● Exercise: Write out every entry below exactly as it appears. Pictures do not belong in the copy.

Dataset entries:
Content starts

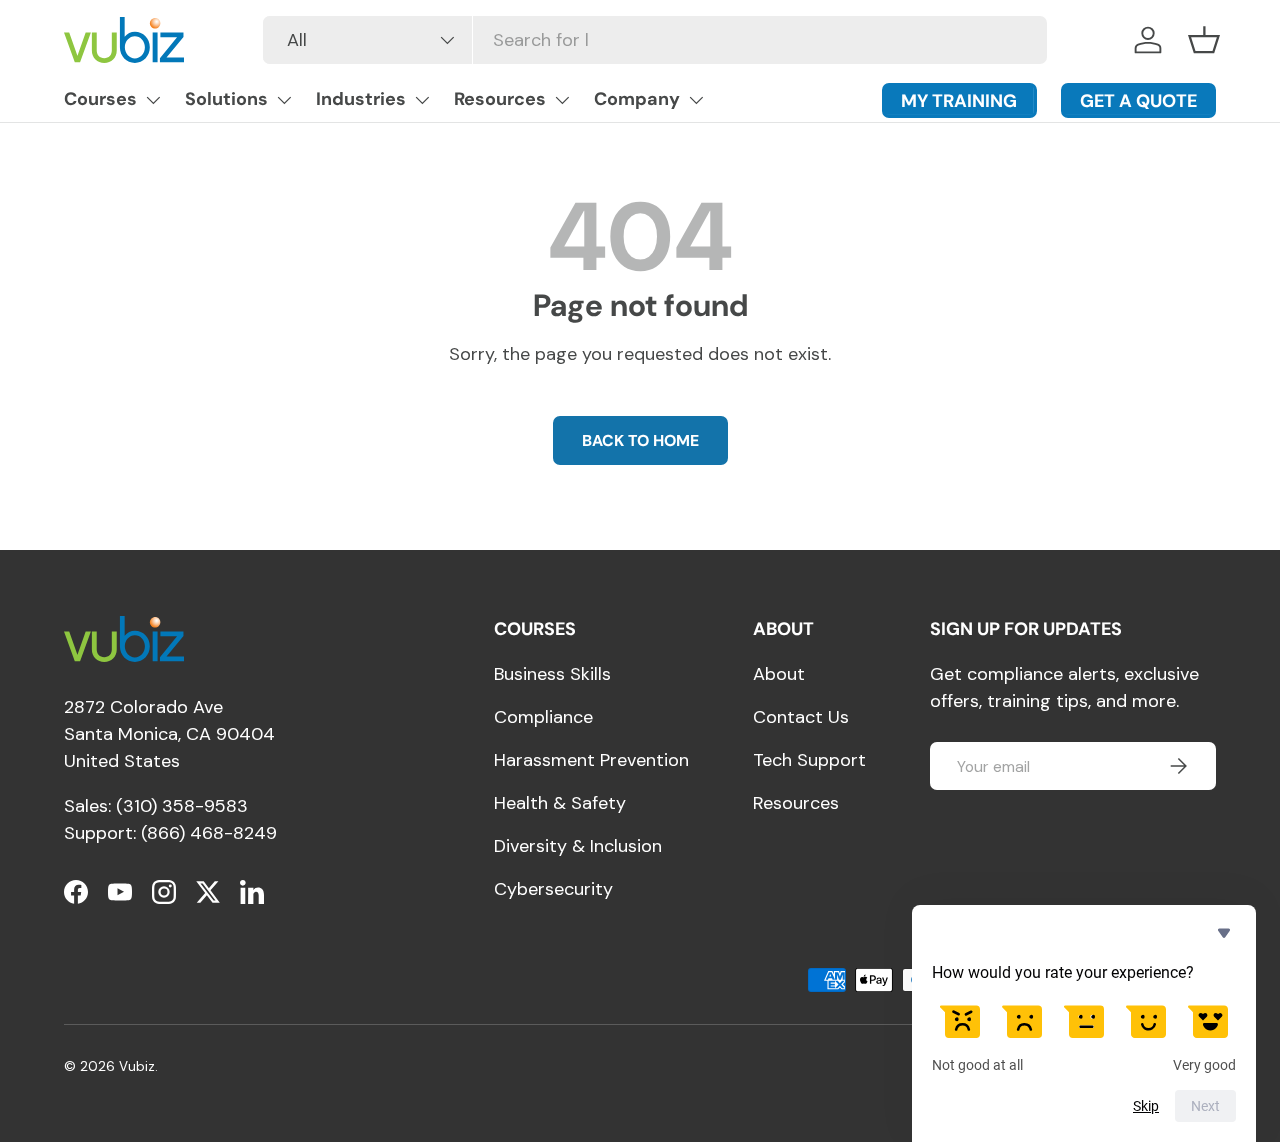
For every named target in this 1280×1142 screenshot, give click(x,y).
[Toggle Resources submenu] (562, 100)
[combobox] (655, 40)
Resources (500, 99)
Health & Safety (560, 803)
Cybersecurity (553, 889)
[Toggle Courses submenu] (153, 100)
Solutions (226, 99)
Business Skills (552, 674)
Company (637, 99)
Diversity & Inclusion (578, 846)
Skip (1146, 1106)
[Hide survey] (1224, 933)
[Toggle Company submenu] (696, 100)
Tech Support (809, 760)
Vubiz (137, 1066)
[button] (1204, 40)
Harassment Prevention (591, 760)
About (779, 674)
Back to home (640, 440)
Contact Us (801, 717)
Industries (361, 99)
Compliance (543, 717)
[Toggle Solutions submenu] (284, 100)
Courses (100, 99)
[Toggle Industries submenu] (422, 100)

Content ends

● Output for this task:
For every named target in this 1280×1142 screenshot, give click(x,y).
[Toggle Resources submenu] (562, 100)
[combobox] (655, 40)
Resources (500, 99)
Health & Safety (560, 803)
Cybersecurity (553, 889)
[Toggle Courses submenu] (153, 100)
Solutions (226, 99)
Business Skills (552, 674)
Company (637, 99)
Diversity & Inclusion (578, 846)
Skip (1146, 1106)
[Hide survey] (1224, 933)
[Toggle Company submenu] (696, 100)
Tech Support (809, 760)
Vubiz (137, 1066)
[button] (1204, 40)
Harassment Prevention (591, 760)
About (779, 674)
Back to home (640, 440)
Contact Us (801, 717)
Industries (361, 99)
Compliance (543, 717)
[Toggle Solutions submenu] (284, 100)
Courses (100, 99)
[Toggle Industries submenu] (422, 100)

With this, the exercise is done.